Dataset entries
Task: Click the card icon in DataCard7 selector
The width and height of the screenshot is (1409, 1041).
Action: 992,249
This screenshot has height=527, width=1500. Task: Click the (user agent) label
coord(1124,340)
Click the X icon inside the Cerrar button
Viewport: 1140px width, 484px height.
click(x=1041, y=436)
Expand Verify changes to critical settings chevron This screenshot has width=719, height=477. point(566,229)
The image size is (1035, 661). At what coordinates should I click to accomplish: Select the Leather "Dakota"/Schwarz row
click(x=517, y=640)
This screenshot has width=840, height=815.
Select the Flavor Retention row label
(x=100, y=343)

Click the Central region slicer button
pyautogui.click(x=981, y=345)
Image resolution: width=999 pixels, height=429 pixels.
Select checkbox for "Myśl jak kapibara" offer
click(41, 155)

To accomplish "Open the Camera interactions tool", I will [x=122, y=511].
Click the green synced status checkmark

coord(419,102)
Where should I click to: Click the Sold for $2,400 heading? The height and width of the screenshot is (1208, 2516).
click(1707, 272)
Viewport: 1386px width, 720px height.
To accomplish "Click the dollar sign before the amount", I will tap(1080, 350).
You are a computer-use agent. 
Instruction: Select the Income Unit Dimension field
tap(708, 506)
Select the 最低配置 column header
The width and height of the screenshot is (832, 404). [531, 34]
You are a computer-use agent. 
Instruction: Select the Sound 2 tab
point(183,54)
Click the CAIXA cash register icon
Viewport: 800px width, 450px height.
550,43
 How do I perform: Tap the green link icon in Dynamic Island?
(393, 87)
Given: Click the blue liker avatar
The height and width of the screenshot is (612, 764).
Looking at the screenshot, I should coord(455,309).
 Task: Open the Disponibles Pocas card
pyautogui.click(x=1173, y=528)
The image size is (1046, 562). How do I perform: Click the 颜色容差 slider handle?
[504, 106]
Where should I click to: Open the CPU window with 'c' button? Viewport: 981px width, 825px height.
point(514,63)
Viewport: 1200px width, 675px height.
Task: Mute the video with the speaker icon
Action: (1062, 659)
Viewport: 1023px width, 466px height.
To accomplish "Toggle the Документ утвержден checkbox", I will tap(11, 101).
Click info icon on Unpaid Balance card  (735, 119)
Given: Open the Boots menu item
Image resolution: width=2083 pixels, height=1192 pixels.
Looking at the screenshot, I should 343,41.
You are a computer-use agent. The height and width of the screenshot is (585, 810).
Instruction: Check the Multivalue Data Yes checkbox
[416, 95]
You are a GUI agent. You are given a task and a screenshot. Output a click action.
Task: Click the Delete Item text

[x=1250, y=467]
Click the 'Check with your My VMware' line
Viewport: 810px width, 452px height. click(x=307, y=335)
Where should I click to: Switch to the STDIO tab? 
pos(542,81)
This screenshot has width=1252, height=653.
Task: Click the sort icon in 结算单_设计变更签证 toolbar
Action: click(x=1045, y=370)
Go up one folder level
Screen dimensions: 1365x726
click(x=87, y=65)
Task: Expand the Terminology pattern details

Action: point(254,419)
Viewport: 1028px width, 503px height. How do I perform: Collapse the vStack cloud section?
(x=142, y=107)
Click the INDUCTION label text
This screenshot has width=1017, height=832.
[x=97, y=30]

**ACTIVITY:** Beginning at the opening line of the data, transcribe each line exactly until you reach the line with "Expand Verify changes", which you also include, and go no further.

**RESPONSE AREA:**
Task: Click the card icon in DataCard7 selector
The width and height of the screenshot is (1409, 1041).
Action: 992,249
This screenshot has height=527, width=1500. Task: Click the (user agent) label
coord(1124,340)
Click the X icon inside the Cerrar button
Viewport: 1140px width, 484px height.
click(x=1041, y=436)
Expand Verify changes to critical settings chevron This screenshot has width=719, height=477. point(566,229)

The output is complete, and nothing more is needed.